Disaggregate models may prove more suitable for tackling such questions, by modelling the behaviour of individual persons and households. While it is hard to understand the behaviour of a large group of persons with only aggregate statistics about these persons, behaviour is easier to grasp at the level of the individual person or household. Disaggregate models do not aim to predict the behaviour of individuals, but to understand behaviour at that level and use it to make accurate projections at the aggregate level.

Agent-based microsimulation models represent the finest level of disaggregation in current practice. These models forecast the future state of an aggregate system by simulating the behaviour of a number of individual agents over time. In travel demand modelling, the system is usually the spatial arrangement of travel patterns (including the mode of travel used), and the agents are usually persons, families or households. The execution of such a model can be divided into two steps: the creation of an initial set of agents, describing each agent and the system's state at some initial time; and a series of subsequent steps forward, where the state of each agent and the system as a whole is advanced by a timestep (for example, one year per step).

The construction of the initial set of agents is often known as population synthesis, since a “population” of agents must be created. Data is typically not available for the true persons and their attributes at the initial time; hence the initial population is synthetic. A good representation is critical to support a good microsimulation model; “Garbage In, Garbage Out,” is a common phrase in computer science, implying that a good method will still produce bad results if its input is poor.

When analyzing behaviour at the level of individual persons, it is possible to observe and model interesting connections between persons. For example, members of a family do not act entirely independently; they share resources and may choose to travel together in a single vehicle, to adjust their travel patterns to suit each others' schedules, or to make decisions about home ownership based on all family members' needs. However, to represent both individual behaviour and family-level behaviour in an agent-based framework, the relationships between individual persons must be known to form family units.

This thesis focuses on these problems, examining the methods necessary to construct a complete population of persons, families and households for the Integrated Land Use, Transportation and Environment (ILUTE) modelling effort at the University of Toronto. In particular, much of the thesis is concerned with the Iterative Proportional Fitting (IPF) method, a data fusion technique that underlies most population synthesis procedures. While the ILUTE model is the specific context for this thesis, the methods and discussion are relevant to a broader audience. It should be useful to anyone performing agent-based simulation using census data, and may provide new insights to anyone using Iterative Proportional Fitting procedure for data fusion.
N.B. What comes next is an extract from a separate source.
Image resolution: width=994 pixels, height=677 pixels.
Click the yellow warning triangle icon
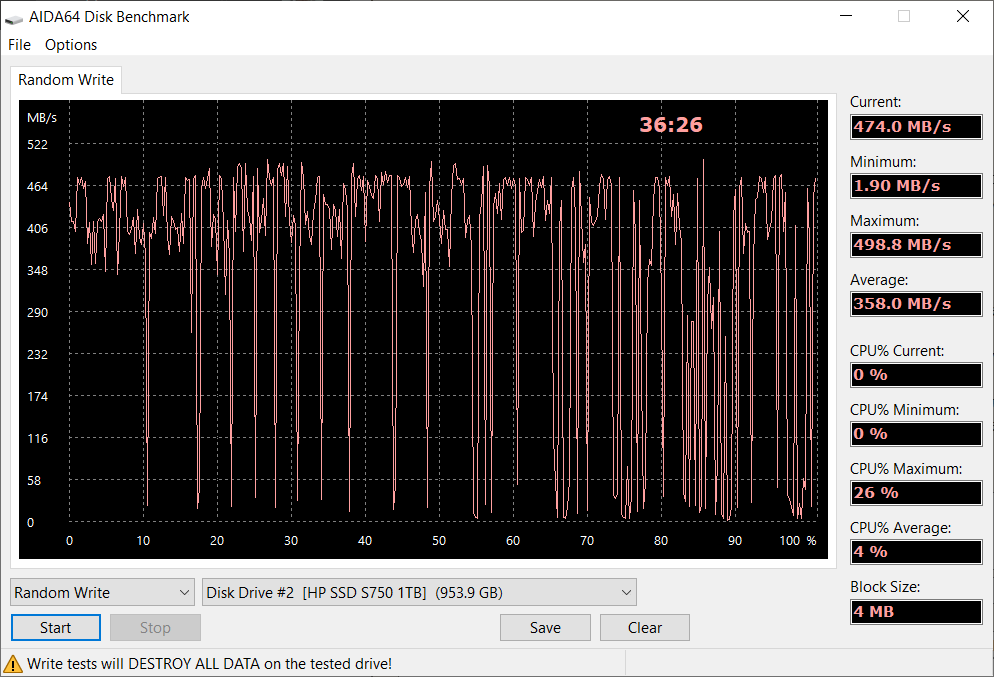(x=14, y=663)
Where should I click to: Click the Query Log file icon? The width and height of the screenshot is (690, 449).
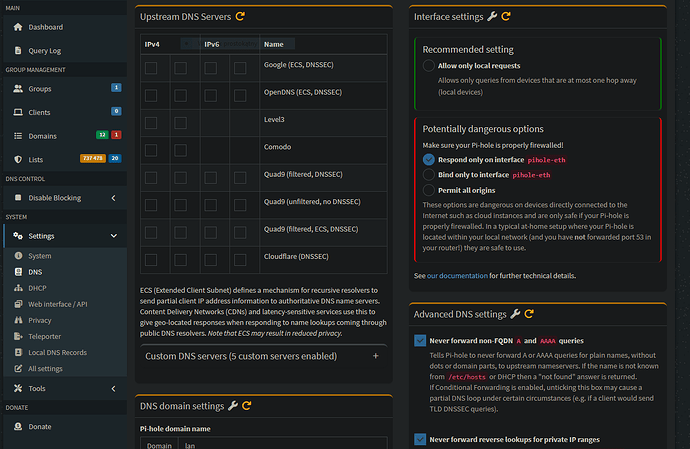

The remainder of this thesis is structured as follows. First, a review of the previous work is conducted, covering the ILUTE model, a discussion of the mathematics and notation used for fitting contingency tables, and earlier population synthesis procedures. In the following chapter, the data used for synthesis here is reviewed, including definitions of the agents, attributes, and population universes. Chapter 4 takes a “brainstorming” approach to some of the problems with existing population synthesis procedures, and discusses some potential improvements to established method. This carries directly into the following chapter, which covers the implementation of the ILUTE population synthesizer, including a detailed application of many of the new ideas. Subsequently, the next chapter uses this implementation to conduct a series of experiments to evaluate the new methodological ideas. The final chapter looks at the results of the final synthesis, and summarizes the results of the thesis.